I am trying to bulk insert a .CSV
file into SQL Server without much success.
A bit of background:
1. I needed to insert 16 million records into a SQL Server (2017) DB. Each record has 130 columns. I have a field in the .CSV
resulting from an API call from one of our vendors which I am not allowed to mention. I had integer, floats and strings data types.
2. I tried the usual: BULK INSERT
but I could not get passed the data type errors. I posted a question here but could not make it work.
3. I tried experimenting with python and tried every method I could find but pandas.to_sql
for everybody warned it was very slow.

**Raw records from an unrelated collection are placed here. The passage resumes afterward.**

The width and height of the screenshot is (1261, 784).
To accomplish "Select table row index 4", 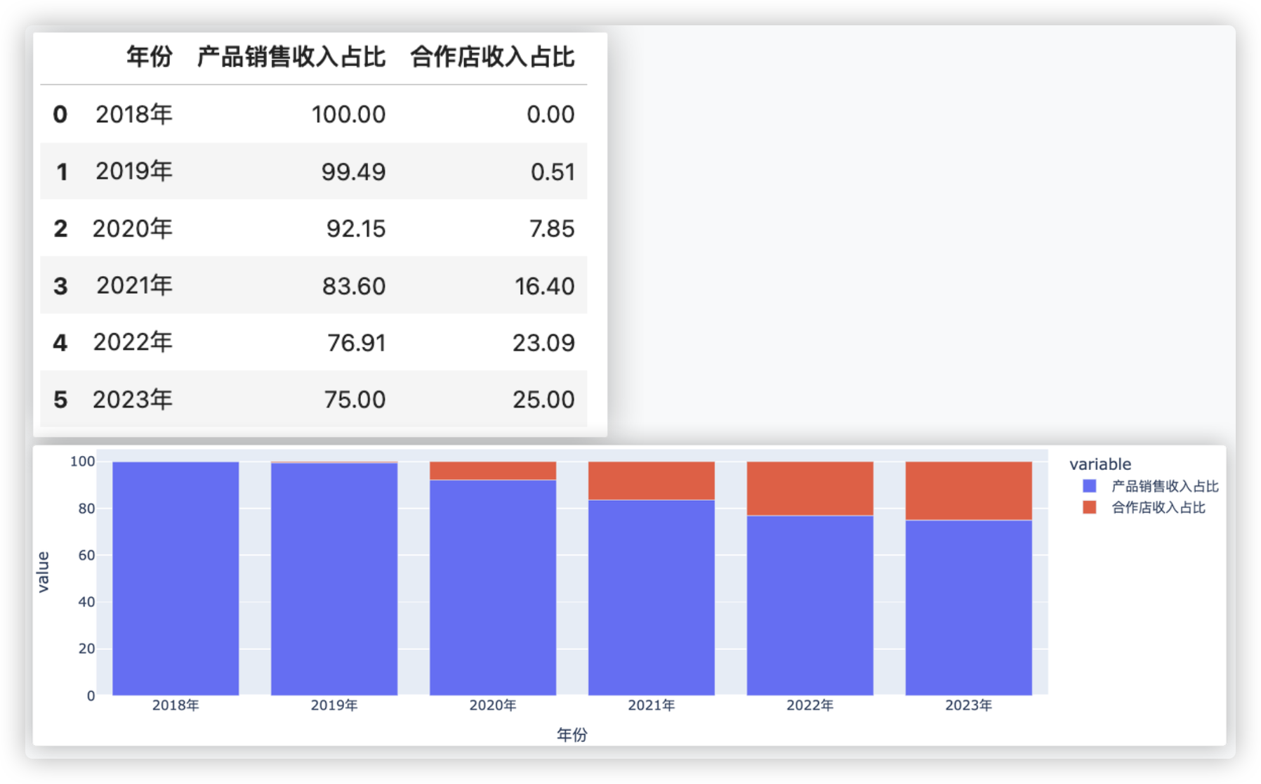I will [x=60, y=343].
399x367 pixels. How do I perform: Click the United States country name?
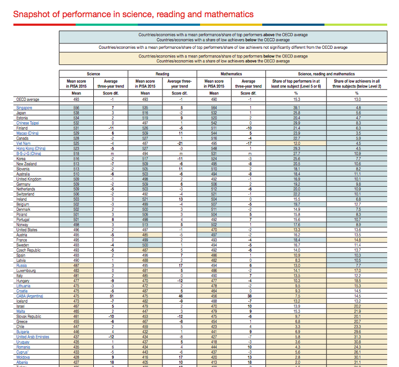[27, 230]
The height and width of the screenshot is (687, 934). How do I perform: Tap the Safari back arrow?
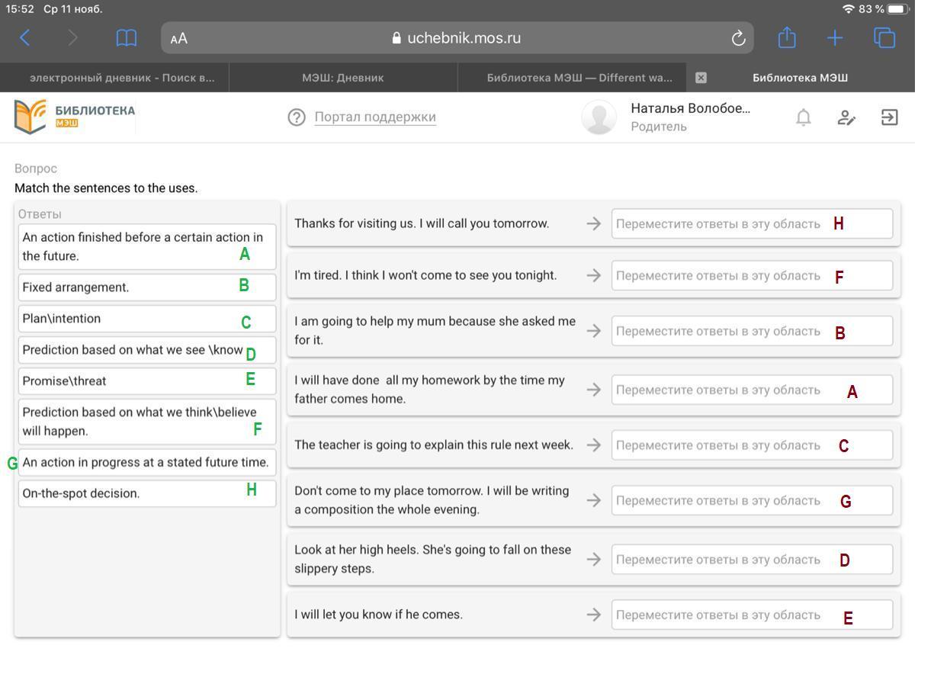point(24,38)
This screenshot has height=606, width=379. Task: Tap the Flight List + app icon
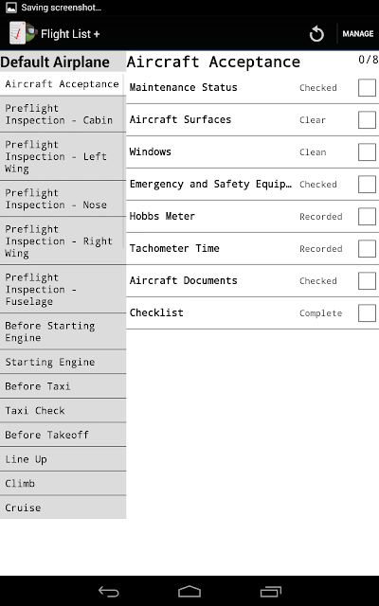(23, 33)
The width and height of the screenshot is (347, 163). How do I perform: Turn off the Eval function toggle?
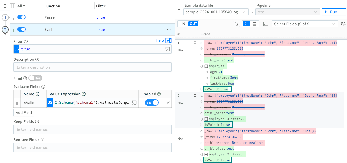coord(21,29)
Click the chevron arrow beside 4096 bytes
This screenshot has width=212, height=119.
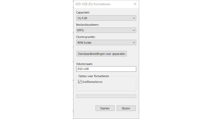point(134,43)
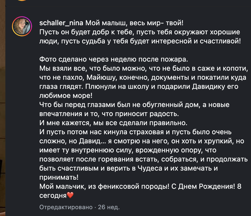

I got stuck with data type and string truncate errors. Different to the ones from BULK INSERT
.
4. Without much options I tried pd.to_sql
and while it did not raise any data type or truncation errors it was failing due to running out of space in my tmp SQL database. I could not pass this error either although I had plenty of space and all my data files (and log files) were set to autogrowth without limit.
I got stuck at that point. My code (for the pd.to_sql
piece) was simple:
import pandas as pd
from sqlalchemy import create_engine
engine = create_engine("mssql+pyodbc://@myDSN")
df.to_sql('myTable', engine, schema='dbo', if_exists='append',index=False,chunksize=100)
I am not really sure what else to try, any word of advice is welcome. All codes and examples I have seen deal with small datasets (not many columns). I am willing to try any other method. I would appreciate any pointers.
Thanks!
I just wanted to share this dirty piece of code just in case it helps anybody else. Note that I am very aware this is not optimal at all, it is slow but I was able to insert about 16 million records in ten minutes without overloading my machine.
I tried doing it in small batches with:
import pandas as pd
from sqlalchemy import create_engine
engine = create_engine("mssql+pyodbc://@myDSN")
a = 1
b = 1001
while b <= len(df):
try:
df[a:b].to_sql('myTable', engine, schema='dbo', if_exists='append',index=False,chunksize=100)
a = b + 1
b = b + 1000
except:
print(f'Error between {a} and {b}')
continue
Ugly as hell but worked for me.
I am open to all critics and advises. As I mentioned, I am posting this in case it helps anybody else but also looking forward to receive some constructive feedback.